Données sur les éléments et la position du texte
>>>
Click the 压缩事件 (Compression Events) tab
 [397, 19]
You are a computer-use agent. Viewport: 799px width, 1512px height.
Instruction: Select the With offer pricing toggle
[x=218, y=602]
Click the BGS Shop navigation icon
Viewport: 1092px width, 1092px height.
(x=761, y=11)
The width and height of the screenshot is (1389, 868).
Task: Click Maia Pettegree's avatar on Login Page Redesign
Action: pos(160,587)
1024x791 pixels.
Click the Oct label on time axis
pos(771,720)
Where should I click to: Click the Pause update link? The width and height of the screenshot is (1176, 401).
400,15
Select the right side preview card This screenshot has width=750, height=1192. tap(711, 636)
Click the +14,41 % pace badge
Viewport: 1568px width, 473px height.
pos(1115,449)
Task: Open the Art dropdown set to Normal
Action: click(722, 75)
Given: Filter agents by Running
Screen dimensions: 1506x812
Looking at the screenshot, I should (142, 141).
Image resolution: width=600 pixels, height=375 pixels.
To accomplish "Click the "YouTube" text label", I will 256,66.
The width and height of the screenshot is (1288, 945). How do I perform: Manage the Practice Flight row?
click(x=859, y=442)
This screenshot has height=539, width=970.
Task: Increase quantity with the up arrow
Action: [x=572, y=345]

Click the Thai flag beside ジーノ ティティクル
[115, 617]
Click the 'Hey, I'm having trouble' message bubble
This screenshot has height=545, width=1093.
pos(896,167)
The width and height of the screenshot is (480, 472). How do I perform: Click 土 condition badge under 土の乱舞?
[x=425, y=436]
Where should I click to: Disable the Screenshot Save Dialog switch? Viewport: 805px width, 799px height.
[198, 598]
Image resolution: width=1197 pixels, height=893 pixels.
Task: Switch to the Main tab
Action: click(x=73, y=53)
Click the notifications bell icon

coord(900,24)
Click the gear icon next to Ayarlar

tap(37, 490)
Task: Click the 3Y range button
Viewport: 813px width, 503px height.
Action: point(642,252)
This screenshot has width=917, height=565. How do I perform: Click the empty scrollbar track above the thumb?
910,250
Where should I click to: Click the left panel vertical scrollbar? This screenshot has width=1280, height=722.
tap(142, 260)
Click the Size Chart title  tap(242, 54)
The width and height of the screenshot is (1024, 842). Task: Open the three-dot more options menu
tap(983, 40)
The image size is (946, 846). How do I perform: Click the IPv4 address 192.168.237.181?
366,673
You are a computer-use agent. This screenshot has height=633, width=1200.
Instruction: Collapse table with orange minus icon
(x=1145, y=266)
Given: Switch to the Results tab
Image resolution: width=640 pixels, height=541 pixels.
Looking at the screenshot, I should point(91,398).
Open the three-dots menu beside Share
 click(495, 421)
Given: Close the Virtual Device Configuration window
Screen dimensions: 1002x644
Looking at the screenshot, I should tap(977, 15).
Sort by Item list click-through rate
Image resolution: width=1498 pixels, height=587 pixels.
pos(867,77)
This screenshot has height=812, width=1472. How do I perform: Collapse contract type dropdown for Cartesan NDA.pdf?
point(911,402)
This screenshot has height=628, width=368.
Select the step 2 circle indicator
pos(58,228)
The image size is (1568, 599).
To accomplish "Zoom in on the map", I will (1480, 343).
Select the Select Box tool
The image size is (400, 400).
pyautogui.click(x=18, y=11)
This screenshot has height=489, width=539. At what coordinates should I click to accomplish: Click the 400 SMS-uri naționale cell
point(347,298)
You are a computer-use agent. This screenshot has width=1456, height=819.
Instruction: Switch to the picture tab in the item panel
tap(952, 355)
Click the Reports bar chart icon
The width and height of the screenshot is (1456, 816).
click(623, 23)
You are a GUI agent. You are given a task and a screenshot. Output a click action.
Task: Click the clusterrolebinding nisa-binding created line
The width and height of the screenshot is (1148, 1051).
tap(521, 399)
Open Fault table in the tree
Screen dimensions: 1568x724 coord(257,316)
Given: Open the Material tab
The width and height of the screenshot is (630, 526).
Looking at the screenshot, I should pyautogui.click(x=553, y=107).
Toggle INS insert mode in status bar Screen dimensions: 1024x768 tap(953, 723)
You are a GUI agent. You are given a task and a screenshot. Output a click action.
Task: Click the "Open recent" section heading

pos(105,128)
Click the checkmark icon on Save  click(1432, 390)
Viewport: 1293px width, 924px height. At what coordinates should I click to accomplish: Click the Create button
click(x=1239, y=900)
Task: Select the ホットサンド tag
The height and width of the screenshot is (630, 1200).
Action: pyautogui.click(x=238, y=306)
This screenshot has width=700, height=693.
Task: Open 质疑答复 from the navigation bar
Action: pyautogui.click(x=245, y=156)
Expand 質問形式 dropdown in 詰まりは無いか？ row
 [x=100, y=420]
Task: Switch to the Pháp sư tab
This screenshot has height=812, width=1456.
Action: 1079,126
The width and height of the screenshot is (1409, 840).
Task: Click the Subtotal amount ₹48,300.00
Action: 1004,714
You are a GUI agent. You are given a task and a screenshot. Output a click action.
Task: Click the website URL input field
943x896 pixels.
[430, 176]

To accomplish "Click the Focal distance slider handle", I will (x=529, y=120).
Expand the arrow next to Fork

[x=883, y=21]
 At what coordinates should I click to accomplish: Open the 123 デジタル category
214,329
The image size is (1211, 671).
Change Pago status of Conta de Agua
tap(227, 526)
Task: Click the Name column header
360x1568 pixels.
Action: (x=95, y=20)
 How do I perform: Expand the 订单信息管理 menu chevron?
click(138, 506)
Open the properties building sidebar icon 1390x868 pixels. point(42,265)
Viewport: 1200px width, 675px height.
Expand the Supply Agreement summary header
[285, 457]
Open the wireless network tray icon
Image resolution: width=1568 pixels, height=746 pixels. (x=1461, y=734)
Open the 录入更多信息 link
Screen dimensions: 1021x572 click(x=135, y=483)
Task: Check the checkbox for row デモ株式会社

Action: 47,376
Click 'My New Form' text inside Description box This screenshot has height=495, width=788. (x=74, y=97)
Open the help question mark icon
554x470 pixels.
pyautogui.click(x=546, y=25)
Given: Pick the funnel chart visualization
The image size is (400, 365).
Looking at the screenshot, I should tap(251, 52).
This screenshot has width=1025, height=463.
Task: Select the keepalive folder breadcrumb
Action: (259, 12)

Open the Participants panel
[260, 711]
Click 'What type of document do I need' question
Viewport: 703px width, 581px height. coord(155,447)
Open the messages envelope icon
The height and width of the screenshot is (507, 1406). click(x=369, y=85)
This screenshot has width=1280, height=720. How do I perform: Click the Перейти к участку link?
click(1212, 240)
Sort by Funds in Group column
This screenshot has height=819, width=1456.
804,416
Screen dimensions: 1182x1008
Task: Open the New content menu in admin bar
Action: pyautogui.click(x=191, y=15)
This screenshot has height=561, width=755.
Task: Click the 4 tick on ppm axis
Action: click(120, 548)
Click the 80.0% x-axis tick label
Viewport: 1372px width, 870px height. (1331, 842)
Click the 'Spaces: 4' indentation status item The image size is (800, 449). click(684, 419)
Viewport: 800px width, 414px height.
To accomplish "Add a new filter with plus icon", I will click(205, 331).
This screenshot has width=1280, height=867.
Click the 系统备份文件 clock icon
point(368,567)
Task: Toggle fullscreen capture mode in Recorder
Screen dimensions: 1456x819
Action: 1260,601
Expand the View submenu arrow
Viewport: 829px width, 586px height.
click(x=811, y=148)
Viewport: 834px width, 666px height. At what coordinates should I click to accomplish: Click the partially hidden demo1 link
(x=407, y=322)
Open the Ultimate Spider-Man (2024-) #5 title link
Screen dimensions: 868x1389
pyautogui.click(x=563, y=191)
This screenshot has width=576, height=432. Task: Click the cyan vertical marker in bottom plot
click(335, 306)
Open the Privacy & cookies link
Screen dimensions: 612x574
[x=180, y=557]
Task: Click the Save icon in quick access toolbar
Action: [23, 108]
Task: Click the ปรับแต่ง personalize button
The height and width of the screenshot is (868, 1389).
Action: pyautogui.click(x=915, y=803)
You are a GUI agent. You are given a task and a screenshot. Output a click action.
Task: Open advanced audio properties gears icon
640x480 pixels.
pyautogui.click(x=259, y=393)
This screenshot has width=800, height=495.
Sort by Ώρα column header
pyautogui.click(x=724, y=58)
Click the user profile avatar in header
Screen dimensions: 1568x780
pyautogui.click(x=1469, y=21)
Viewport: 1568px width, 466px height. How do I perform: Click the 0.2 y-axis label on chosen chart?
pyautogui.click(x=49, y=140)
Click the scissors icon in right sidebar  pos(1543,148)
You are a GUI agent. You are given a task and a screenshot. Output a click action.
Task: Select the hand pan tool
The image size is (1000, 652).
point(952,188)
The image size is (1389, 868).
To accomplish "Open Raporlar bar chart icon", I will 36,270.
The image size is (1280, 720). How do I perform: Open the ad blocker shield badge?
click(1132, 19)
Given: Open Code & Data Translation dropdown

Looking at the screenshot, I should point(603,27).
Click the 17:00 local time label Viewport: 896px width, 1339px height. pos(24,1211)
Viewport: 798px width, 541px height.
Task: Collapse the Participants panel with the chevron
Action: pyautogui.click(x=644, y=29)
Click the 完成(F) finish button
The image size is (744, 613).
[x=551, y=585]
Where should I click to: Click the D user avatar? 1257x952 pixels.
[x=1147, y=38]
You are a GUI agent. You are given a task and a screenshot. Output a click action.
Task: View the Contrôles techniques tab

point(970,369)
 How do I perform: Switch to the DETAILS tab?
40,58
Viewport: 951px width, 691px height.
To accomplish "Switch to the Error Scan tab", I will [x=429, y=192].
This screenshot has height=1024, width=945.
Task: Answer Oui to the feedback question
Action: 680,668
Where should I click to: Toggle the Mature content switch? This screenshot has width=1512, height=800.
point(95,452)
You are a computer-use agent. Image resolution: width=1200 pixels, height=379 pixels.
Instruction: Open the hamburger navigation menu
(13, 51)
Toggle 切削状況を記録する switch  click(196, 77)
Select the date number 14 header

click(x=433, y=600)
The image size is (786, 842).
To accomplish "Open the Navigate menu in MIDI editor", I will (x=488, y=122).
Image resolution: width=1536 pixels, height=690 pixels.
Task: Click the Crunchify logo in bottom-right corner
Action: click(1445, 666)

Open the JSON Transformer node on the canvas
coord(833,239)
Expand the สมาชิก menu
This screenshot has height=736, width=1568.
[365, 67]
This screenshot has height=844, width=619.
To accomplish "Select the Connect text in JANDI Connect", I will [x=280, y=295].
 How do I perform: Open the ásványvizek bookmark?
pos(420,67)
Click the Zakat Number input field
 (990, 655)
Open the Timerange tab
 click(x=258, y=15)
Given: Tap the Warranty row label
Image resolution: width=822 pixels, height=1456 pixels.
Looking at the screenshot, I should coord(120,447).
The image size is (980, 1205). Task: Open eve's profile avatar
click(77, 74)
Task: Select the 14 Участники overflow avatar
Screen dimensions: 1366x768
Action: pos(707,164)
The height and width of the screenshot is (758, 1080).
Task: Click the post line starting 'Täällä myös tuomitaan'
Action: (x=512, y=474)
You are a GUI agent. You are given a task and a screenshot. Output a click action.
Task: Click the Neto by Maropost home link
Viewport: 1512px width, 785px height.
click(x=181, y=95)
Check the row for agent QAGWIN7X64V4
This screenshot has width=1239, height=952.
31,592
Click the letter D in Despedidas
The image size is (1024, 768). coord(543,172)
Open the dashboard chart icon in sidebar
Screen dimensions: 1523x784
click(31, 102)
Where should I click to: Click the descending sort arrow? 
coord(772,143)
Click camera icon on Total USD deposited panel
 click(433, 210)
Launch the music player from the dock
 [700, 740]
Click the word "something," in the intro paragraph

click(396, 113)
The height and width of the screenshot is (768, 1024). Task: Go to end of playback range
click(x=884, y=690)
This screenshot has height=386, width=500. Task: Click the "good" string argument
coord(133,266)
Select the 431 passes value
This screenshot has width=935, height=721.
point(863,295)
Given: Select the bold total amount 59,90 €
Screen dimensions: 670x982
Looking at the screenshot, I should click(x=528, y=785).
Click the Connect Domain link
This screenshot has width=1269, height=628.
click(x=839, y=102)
<<<
* Consigne écrite *
Reprenez tout, de la ligne qui contient "Open the three-dots menu beside Share" jusqu'à celle qui contient "pos(58,228)", en remplaçant "Collapse" par "Expand" et sans rien changer d'autre.

* Résultat obtenu *
Open the three-dots menu beside Share
 click(495, 421)
Given: Close the Virtual Device Configuration window
Screen dimensions: 1002x644
Looking at the screenshot, I should tap(977, 15).
Sort by Item list click-through rate
Image resolution: width=1498 pixels, height=587 pixels.
pos(867,77)
This screenshot has height=812, width=1472. How do I perform: Expand contract type dropdown for Cartesan NDA.pdf?
point(911,402)
This screenshot has height=628, width=368.
Select the step 2 circle indicator
pos(58,228)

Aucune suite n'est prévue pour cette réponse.